About this exercise:
What is the number of lines in the data holding the word "icon"? Give that number by itself.

++++ Material for the task ++++

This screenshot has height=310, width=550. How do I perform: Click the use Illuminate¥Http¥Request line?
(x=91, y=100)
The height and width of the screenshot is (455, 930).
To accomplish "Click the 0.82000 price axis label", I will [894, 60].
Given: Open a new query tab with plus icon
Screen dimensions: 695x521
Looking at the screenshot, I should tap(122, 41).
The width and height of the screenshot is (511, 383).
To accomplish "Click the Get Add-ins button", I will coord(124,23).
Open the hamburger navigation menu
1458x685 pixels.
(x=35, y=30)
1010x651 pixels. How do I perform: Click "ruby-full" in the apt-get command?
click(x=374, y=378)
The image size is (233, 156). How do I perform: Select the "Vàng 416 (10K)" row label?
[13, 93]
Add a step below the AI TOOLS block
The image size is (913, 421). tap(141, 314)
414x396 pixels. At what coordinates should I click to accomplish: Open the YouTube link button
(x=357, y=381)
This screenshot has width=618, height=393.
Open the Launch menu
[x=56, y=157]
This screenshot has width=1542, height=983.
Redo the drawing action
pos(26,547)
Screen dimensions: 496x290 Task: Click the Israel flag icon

++++

Response below:
2